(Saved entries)
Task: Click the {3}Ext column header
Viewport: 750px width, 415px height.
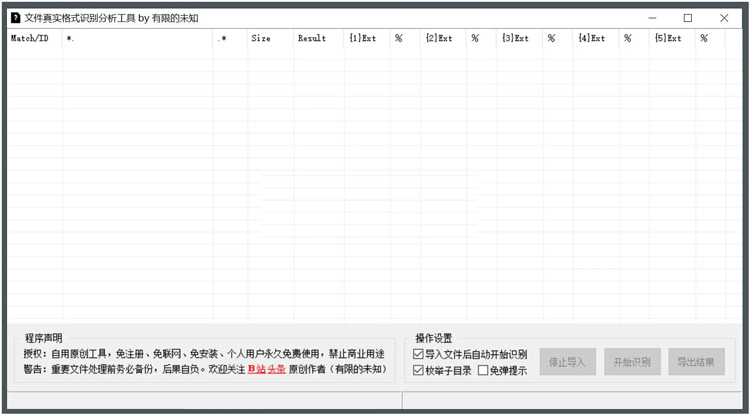Action: point(515,39)
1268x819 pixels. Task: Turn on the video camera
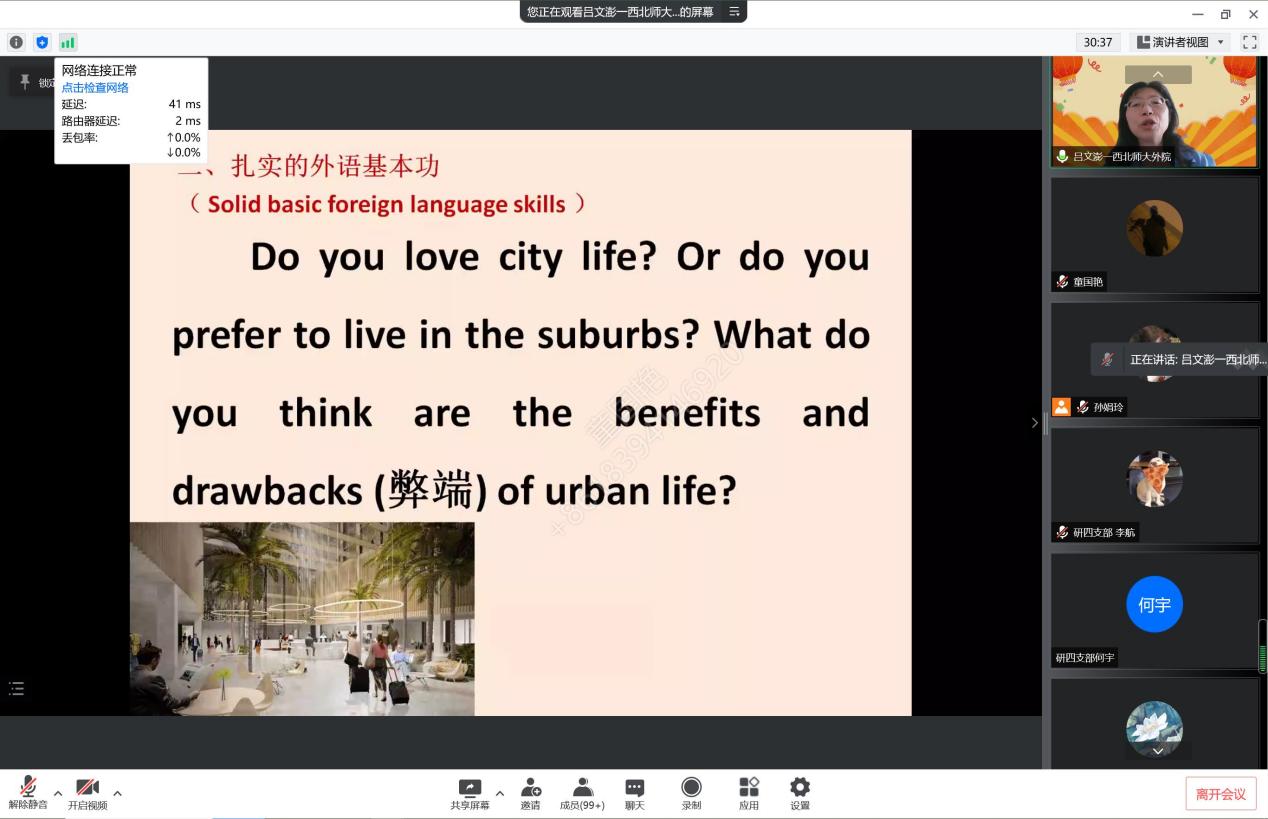[87, 792]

▶ [What is needed]:
Every line above is to be duplicated exactly; no picture should be carried over.

▶ [The answer]:
Task: Click the {3}Ext column header
Viewport: 750px width, 415px height.
Action: point(515,39)
1268x819 pixels. Task: Turn on the video camera
[87, 792]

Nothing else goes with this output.